Risk and number of stocks – finedtech by David Harper, CFA, FRM

A variation on a very typical plot, this one shows the relationship between the number of stocks in a portfolio and the portfolio’s volatility. The twist is that it also shows the “elbow point” for each level of correlation. The elbow point is the number of stocks at which the marginal benefit of adding more stocks to the portfolio diminishes. In other words, it’s the point at which the portfolio’s volatility stops decreasing as quickly as it did with fewer stocks.

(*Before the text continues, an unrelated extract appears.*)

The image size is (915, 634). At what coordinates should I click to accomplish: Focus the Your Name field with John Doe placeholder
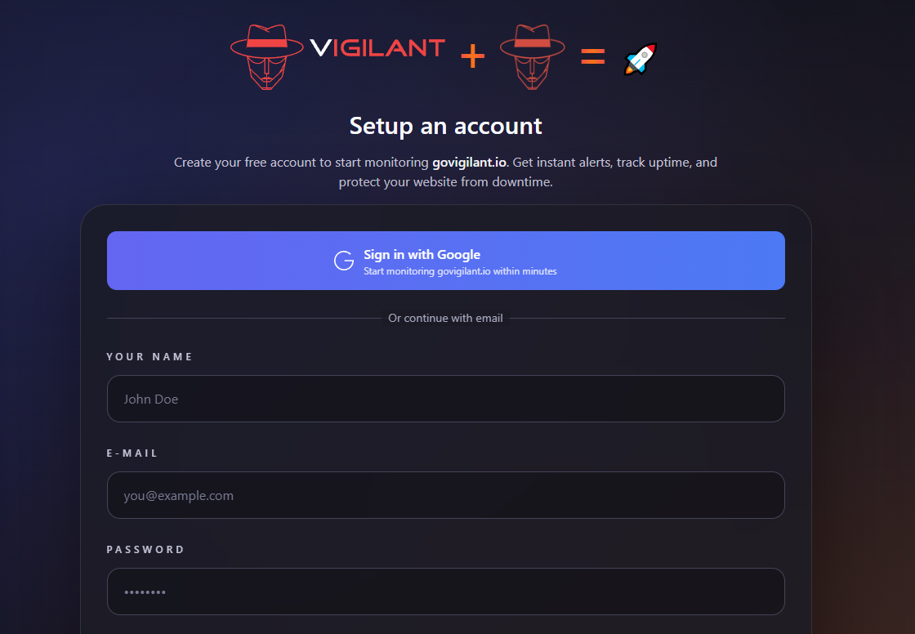(x=445, y=399)
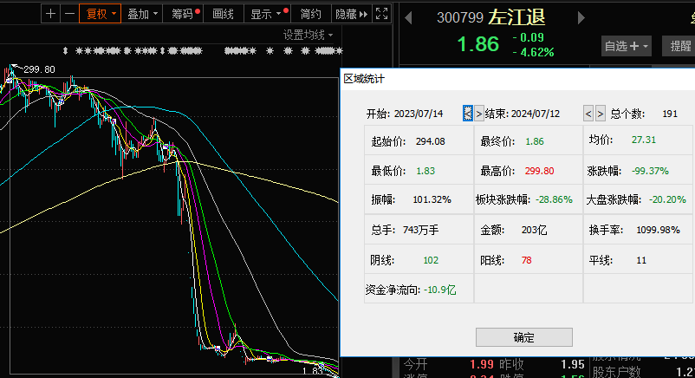This screenshot has height=378, width=695.
Task: Click the 提醒 alert button
Action: (x=678, y=46)
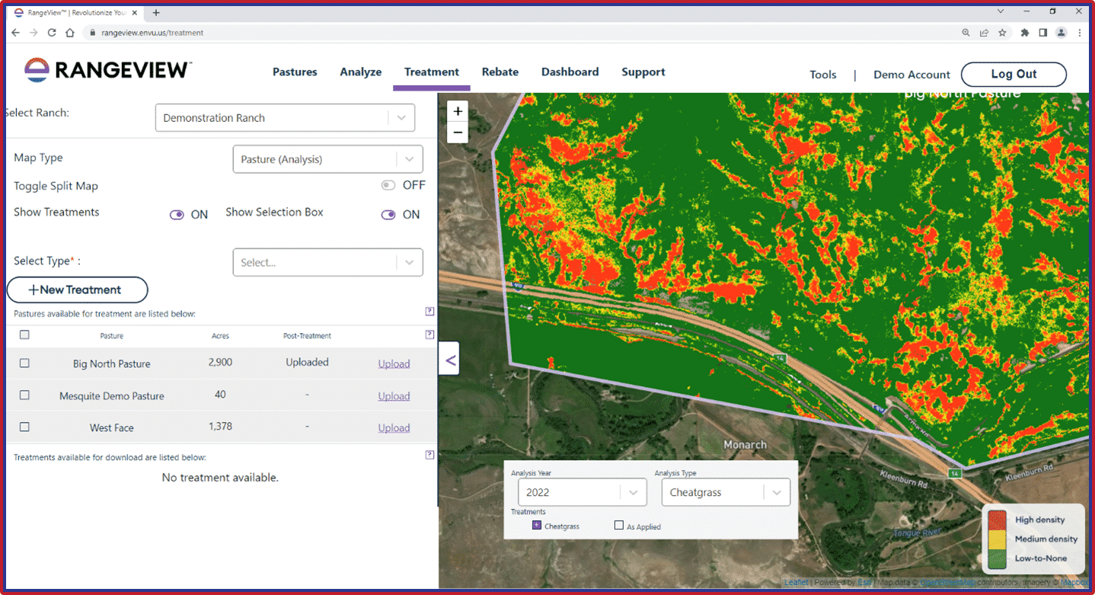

The method I used to identify the elbow point is the so-called Kneedle algorithm, which is a simple way to find the “knee” or “elbow” in a curve based on perpendicular distance. The algorithm works by fitting a line between the first and last points of the curve and then finding the point farthest from that line. This point is the elbow point.

library(ggplot2)
library(dplyr)
library(tidyr)

# Function to calculate portfolio volatility
calc_portfolio_vol <- function(n_assets, correlation, sigma = 1) {
  sqrt((1/n_assets) + ((n_assets-1)/n_assets) * correlation) * sigma
}

# Function to find elbow point using Kneedle algorithm
find_elbow <- function(x, y) {
  # Normalize the data
  x_norm <- (x - min(x)) / (max(x) - min(x))
  y_norm <- (y - min(y)) / (max(y) - min(y))
  
  # Calculate the line between first and last point
  slope <- (y_norm[length(y_norm)] - y_norm[1]) / (x_norm[length(x_norm)] - x_norm[1])
  intercept <- y_norm[1] - slope * x_norm[1]
  
  # Calculate distance from points to line
  distances <- abs(slope * x_norm + intercept - y_norm) / sqrt(slope^2 + 1)
  
  # Return original x value at maximum distance
  return(x[which.max(distances)])
}

# Create plot with elbow points
portfolio_vol_elbow_plot <- function() {
  # Parameters
  n_assets_seq <- 1:50
  correlations <- seq(0, 0.95, 0.05)
  sigma <- 1
  
  # Create data frame
  plot_data <- expand.grid(
    n_assets = n_assets_seq,
    correlation = correlations
  ) %>%
    mutate(
      volatility = mapply(calc_portfolio_vol, n_assets, correlation),
      correlation = factor(correlation, levels = sort(unique(correlation), decreasing = TRUE))
    )
  
  # Find elbow points for each correlation
  elbow_points <- plot_data %>%
    group_by(correlation) %>%
    summarize(
      elbow_n = find_elbow(n_assets, volatility),
      elbow_vol = calc_portfolio_vol(elbow_n, first(as.numeric(as.character(correlation))))
    )
  
  # Create plot
  ggplot(plot_data, aes(x = n_assets, y = volatility, color = correlation)) +
    geom_line(linewidth = 0.8) +
    geom_point(data = elbow_points, 
               aes(x = elbow_n, y = elbow_vol),
               size = 3, shape = 16) +
    scale_color_viridis_d(
      name = "Correlation",
      option = "magma",
      begin = 0.2,
      end = 0.8,
      direction = -1,
      guide = guide_legend(
        keyheight = 0.5,    # Reduce key size
        keywidth = 1.5,     # Make keys wider than tall
        label.theme = element_text(size = 8),  # Smaller text
        title.theme = element_text(size = 9),  # Smaller title
        ncol = 1,           # Force single column
        spacing = 0.1,      # Reduce spacing between keys
        override.aes = list(linewidth = 1)  # Thinner lines in legend
      )
    ) +
    labs(
      title = "Portfolio Volatility vs Number of Assets",
      subtitle = "With Detected Elbow Points",
      x = "Number of Assets",
      y = "Portfolio Volatility"
    ) +
    theme_minimal() +
    theme(
      plot.title = element_text(size = 14, face = "bold"),
      plot.subtitle = element_text(size = 12),
      legend.position = "right",
      legend.margin = margin(1, 1, 1, 1),  # Reduce legend margin
      legend.box.spacing = unit(0.5, "lines"),  # Reduce spacing around legend box
      panel.grid.minor = element_line(color = "gray90"),
      panel.grid.major = element_line(color = "gray85")
    ) +
    scale_x_continuous(breaks = seq(0, 50, 10)) +
    scale_y_continuous(breaks = seq(0, 1, 0.1))
}

# Execute the plotting function
portfolio_vol_elbow_plot()